**Task to carry out**
The output should match, line for line, the records from the line containing "Image resolution: width=1052" through the line containing "This screenshot has width=1331, height=887.", with every picture left out.

**Listed records**
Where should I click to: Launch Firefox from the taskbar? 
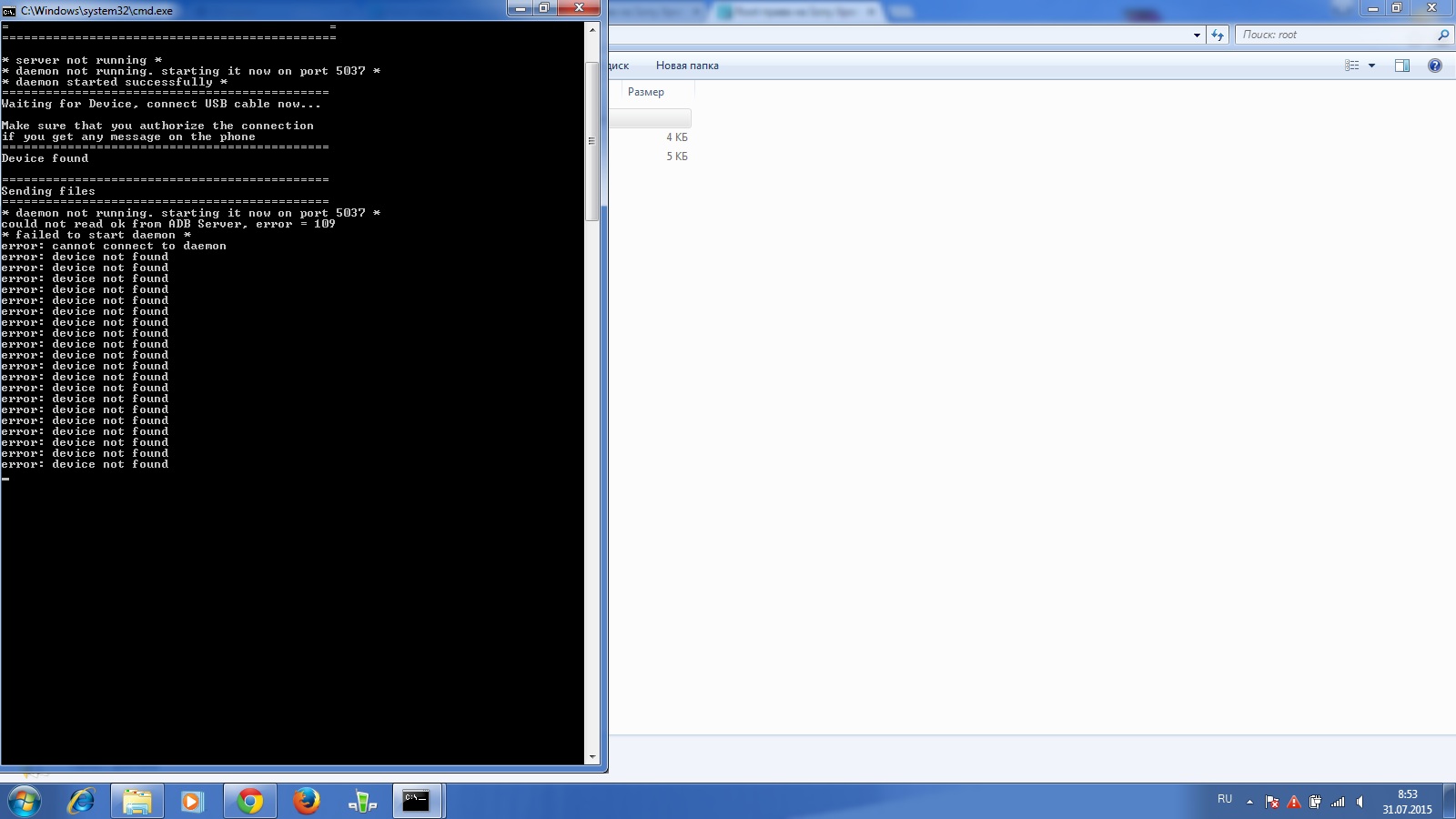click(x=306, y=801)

* * *

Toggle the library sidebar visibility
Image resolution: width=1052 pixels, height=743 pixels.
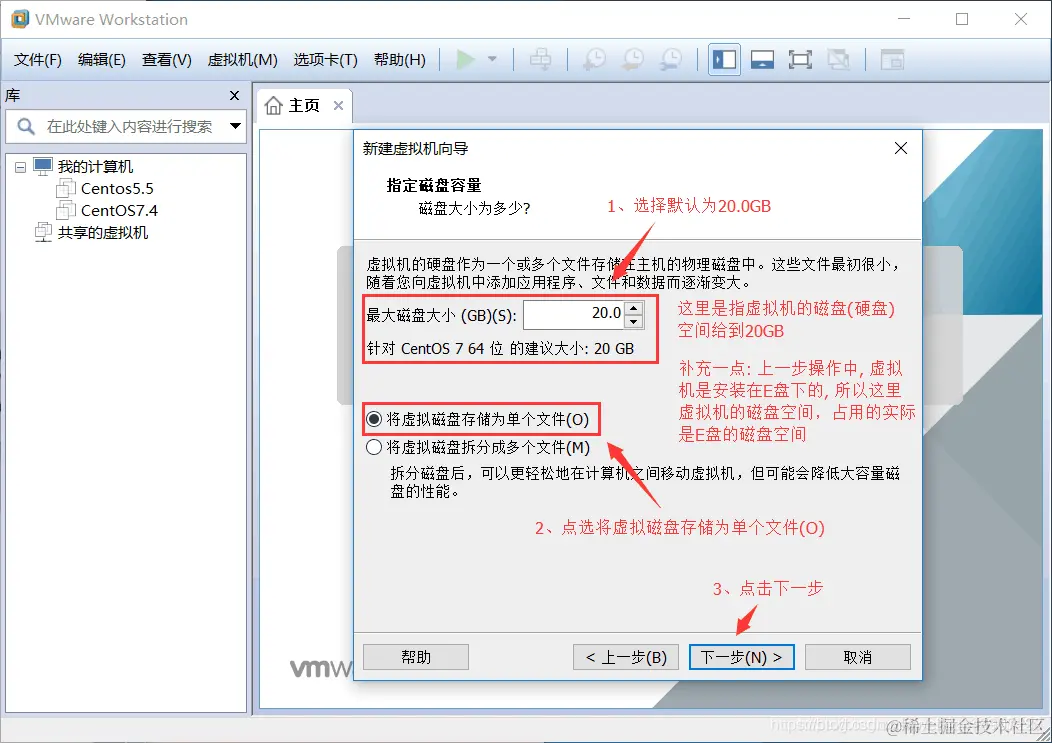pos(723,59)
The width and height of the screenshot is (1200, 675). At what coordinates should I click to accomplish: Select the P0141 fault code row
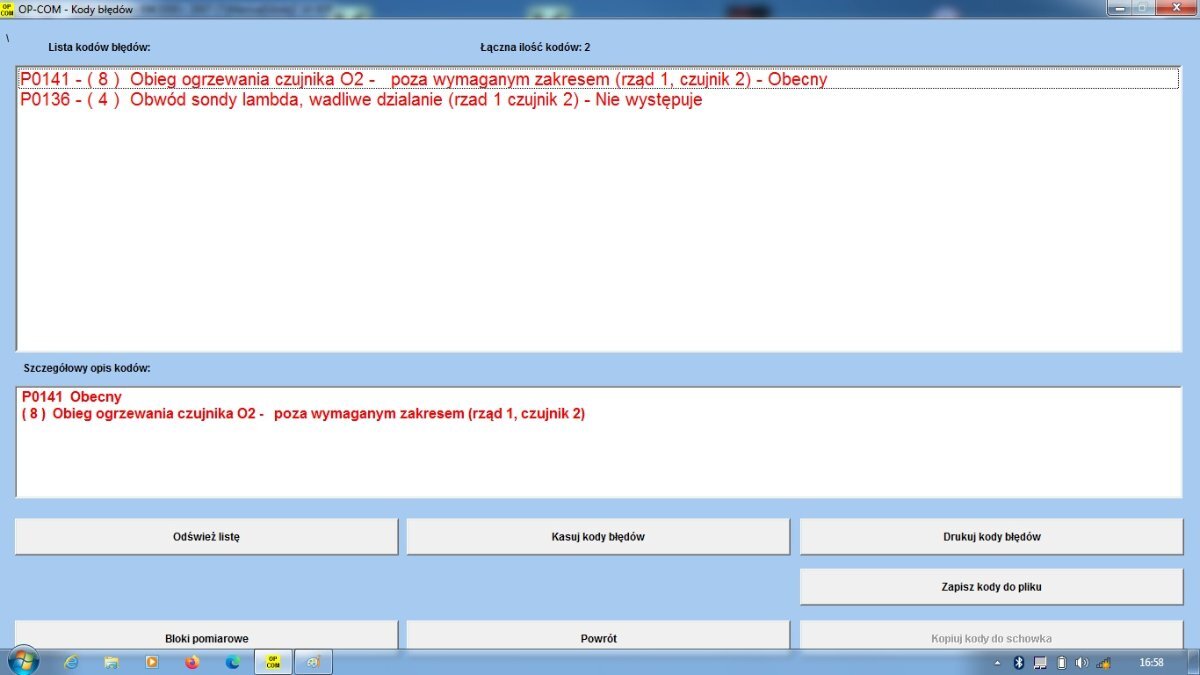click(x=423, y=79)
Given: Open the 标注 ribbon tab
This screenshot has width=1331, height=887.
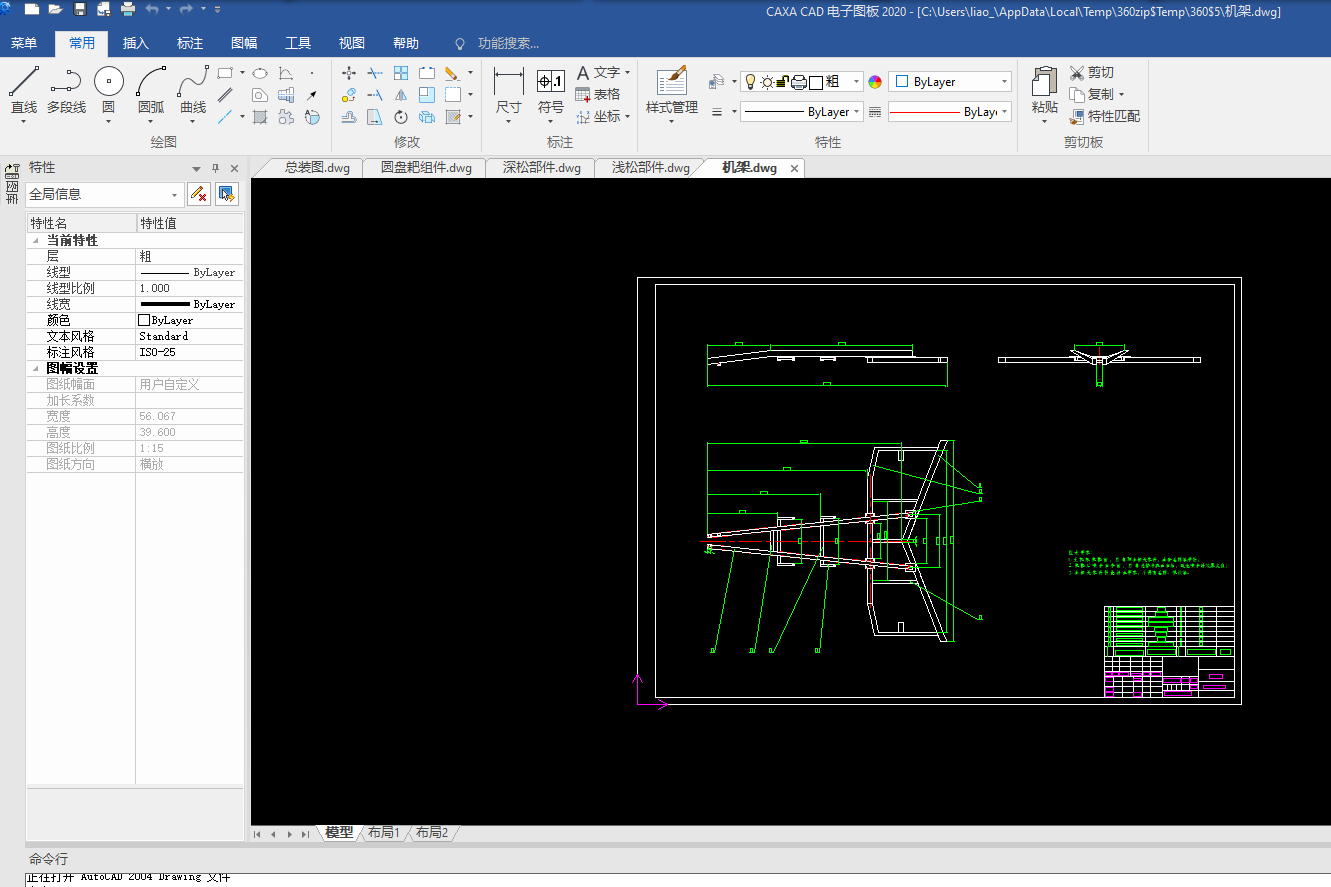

**Result of this task**
Image resolution: width=1052 pixels, height=743 pixels.
pos(723,59)
The width and height of the screenshot is (1200, 675). At what coordinates should I click to accomplish: Select the P0141 fault code row
click(x=423, y=79)
Given: Open the 标注 ribbon tab
This screenshot has width=1331, height=887.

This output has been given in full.